Yes, the kid Falcon, interviewed 15 years later, comes off as credible and innocent today. We’re allowed to wonder, just based on him, if maybe this wasn’t a hoax after all.

But if their plea-dealing lawyer, David Lane, has a point about “They had no case, nothing” about the prosecution, then why did anybody involved pitch or accept that “deal” that put Richard Heene in jail for a month and landed his not-yet-a-citizen wife on probation?

It’s a real can-of-worms film, in which the sheriff comes off like most sheriffs — blustery, spinning and law-unto-himself bully — the father comes off as a manic on-the-spectrum flake with the neighbors who knew this family perhaps being be the most credible witnesses of all.

And if that’s true, maybe it was a hoax, or maybe it wasn’t, as those neighbors themselves wonder as they admit going back and forth about this.

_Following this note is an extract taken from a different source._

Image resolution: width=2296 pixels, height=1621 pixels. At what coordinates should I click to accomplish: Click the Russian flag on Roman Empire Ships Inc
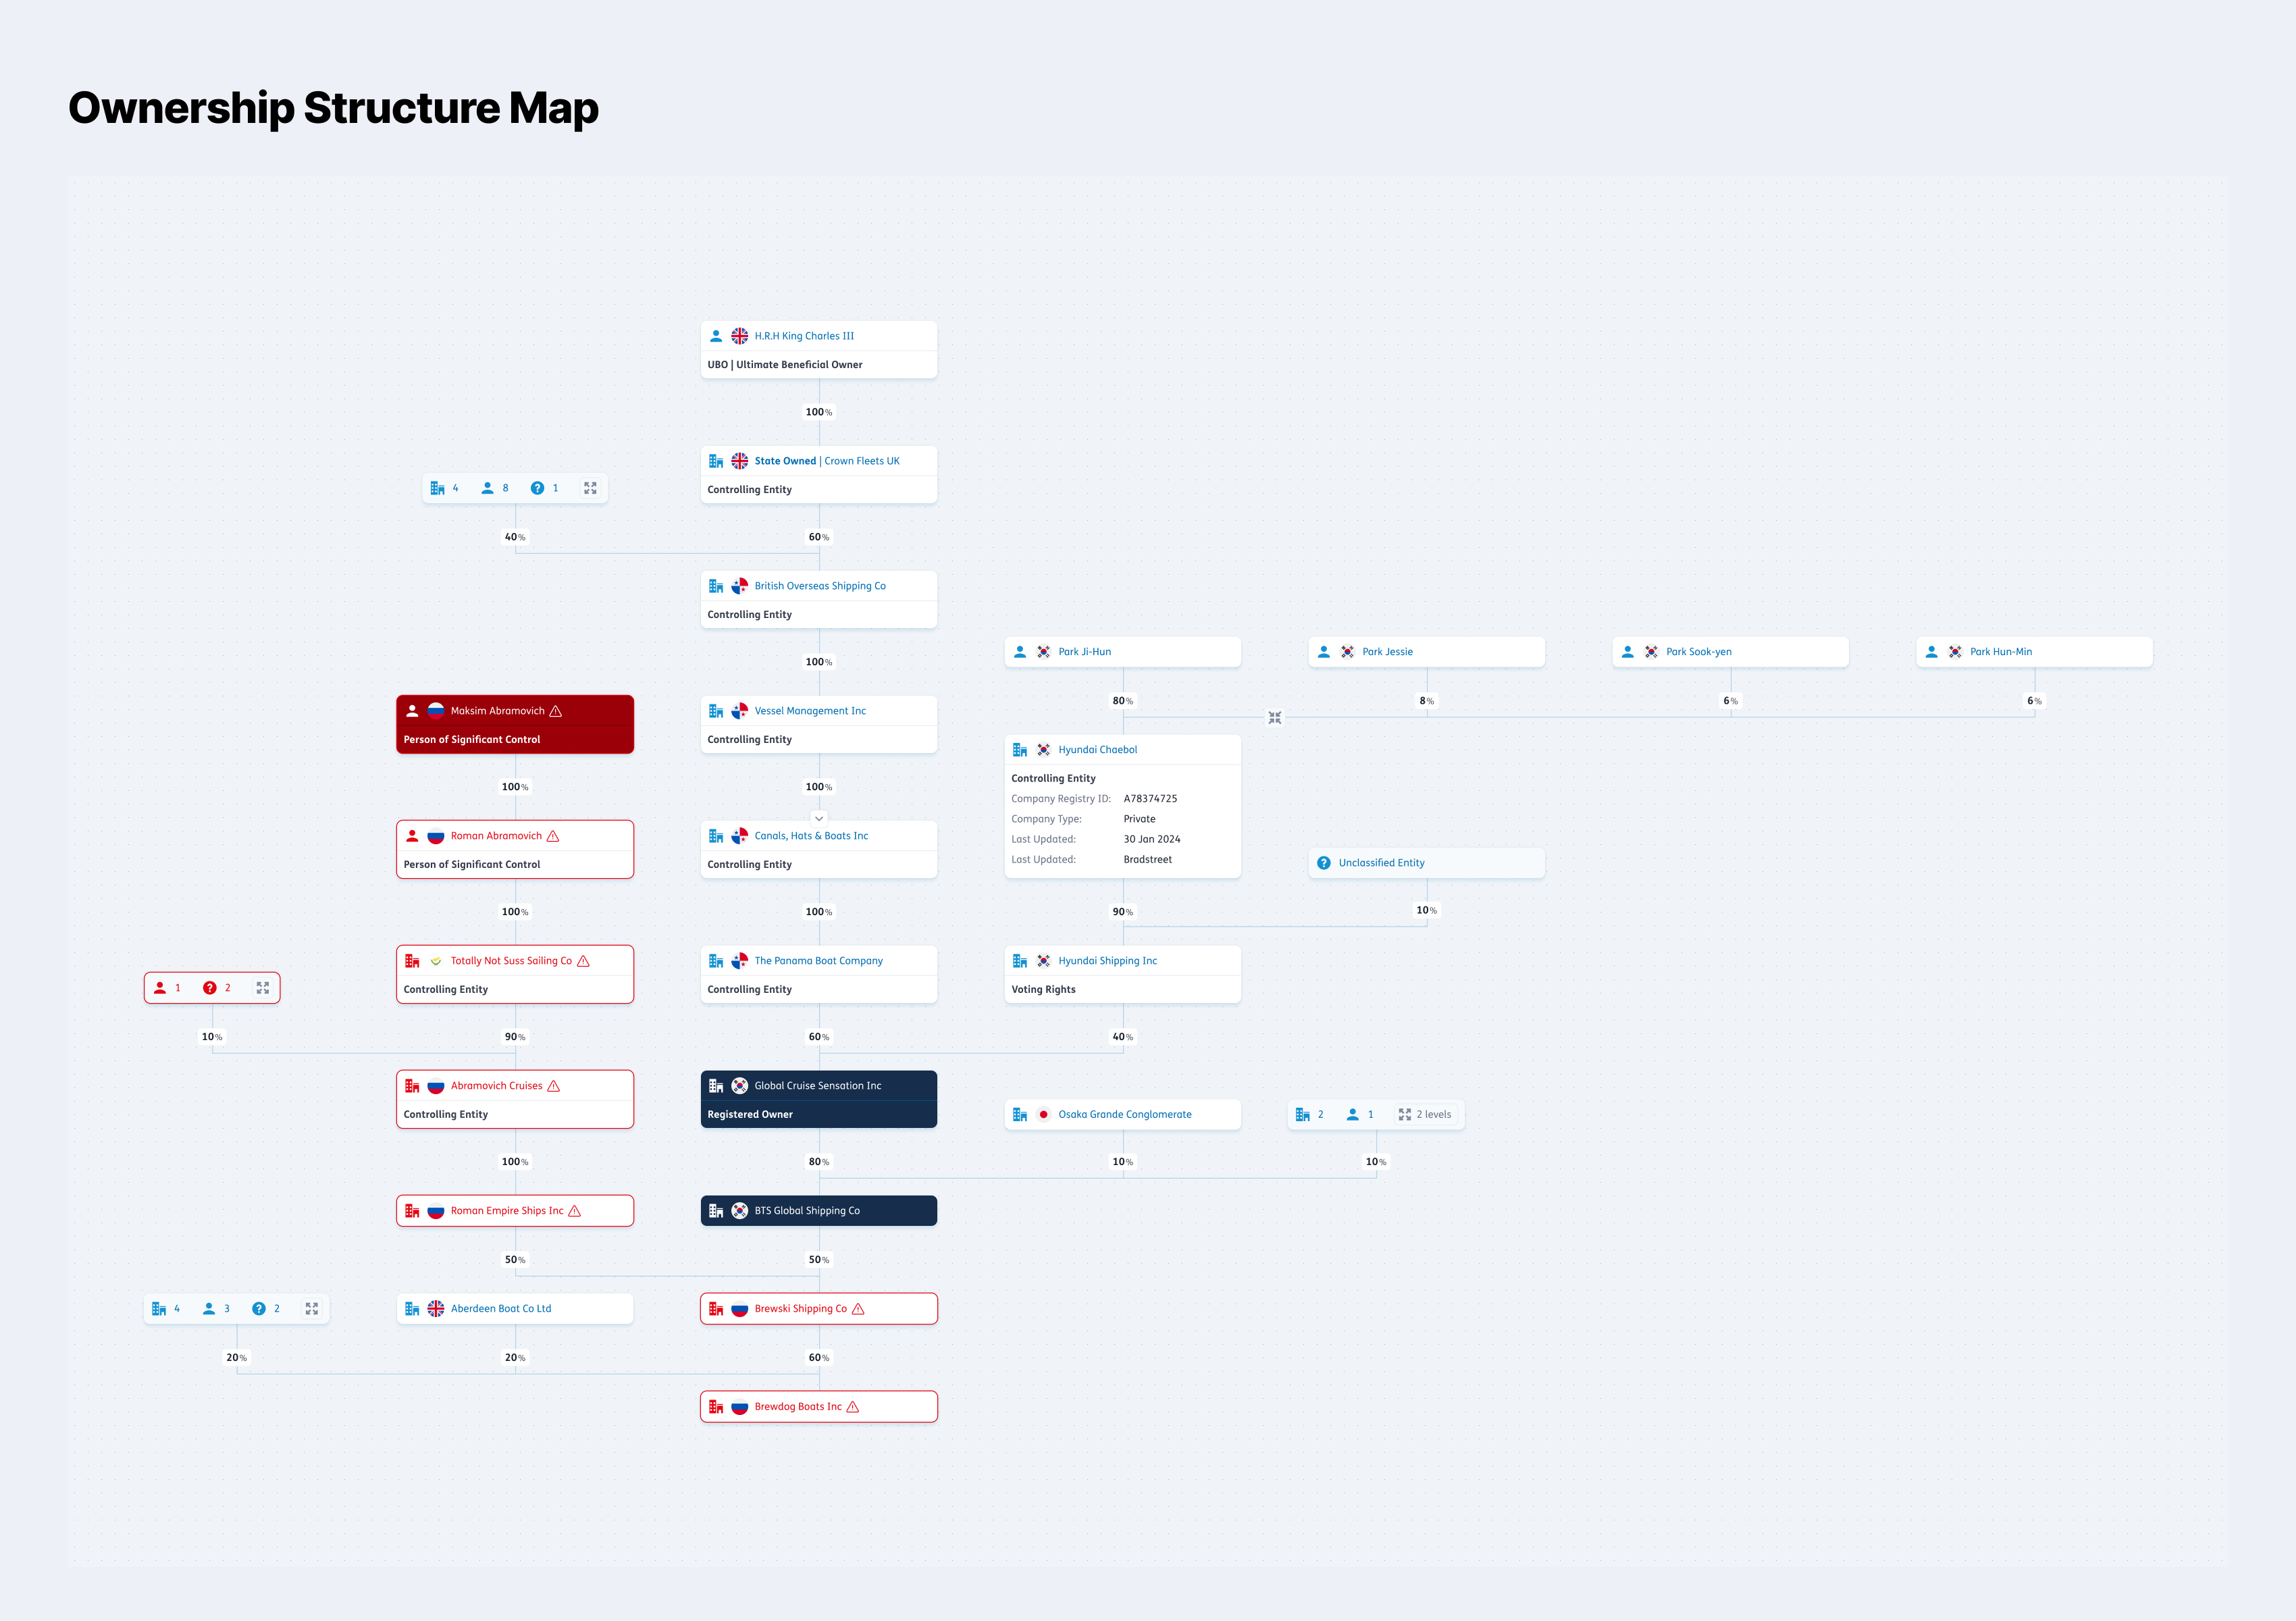point(436,1211)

The most damning thing about this entire “stunt” is the family’s behavior, captured on their own video, of the moment they think their littlest boy was hiding in the gondola of their “flying saucer” that slipped its balloon tethers . They give what look like “performances.” And they damned well make sure to keep those performances in the frame of their locked-down/tripod-fixed camera.

The second most damning thing is our reminder that TV news has never shaken its collective mania for an inconsequential but telegenic and “dramatic” story, this one about a child in peril. Joseph Pulitzer, over 150 years ago, summed up an ethos that has never left our profession, even after we started calling ourselves “journalists.”

“News,” the famous newspaper baron said, “is anything that makes somebody go ‘Gee whiz.'”

Even when this started to look like a hoax, few people in law enforcement or in the media asked the right follow-up questions.

Did Mayumi, whose broken English all these years later comes off as fishy, misunderstand what she was “confessing” to, under pressure? Sheriff Alderden trots out her “English major” college grad from Japan and some college in the U.S. bonafides.

But if she’s that bright, how did she end up marrying and raising a family with this flakey, breathless savant, which is a generous way of describing the “attention whore” with no visible (in the film) means of support, Richard Heene?

“Balloon Boy” leaves us with more questions than credible answers, which can’t have been Pachter’s goal all along. She doesn’t quite make the maybe-not-a-hoax sale, despite her best efforts.

One thing that should surprise no one is where the Heenes landed when they fled infamy and Colorado.

Florida? Sure. Bradenton? That’s just too on-the-nose. I used to live there and work at the newspaper. That corner of the state was and is a cheap living magnet for musicians — some of the more infamous Allmann Brothers bandmates, this Brit band’s drummer, that famous bass player.

And it’s tucked tightly between the “sideshow freak” settlement of Ruskin, and the old circus town Mr. Ringling built up, Sarasota.

So when Heene promises “something new” and “something big” he’s a put to unveil at the end of “Trainwreck,” he’s in the right place to humbug that. “Hokum” is all around him. He must feel right at home.

Rating: TV-MA

Cast: Richard Heene, Mayumi Heene, Bob Heffernan, Dean Askew, Jim Alderden, Jimmy Negri, Tina Chavez, Bradford Heene, David Lane and Falcon Heene

Credits: Scripted and directed by Gillian Pachter. A Netflix release.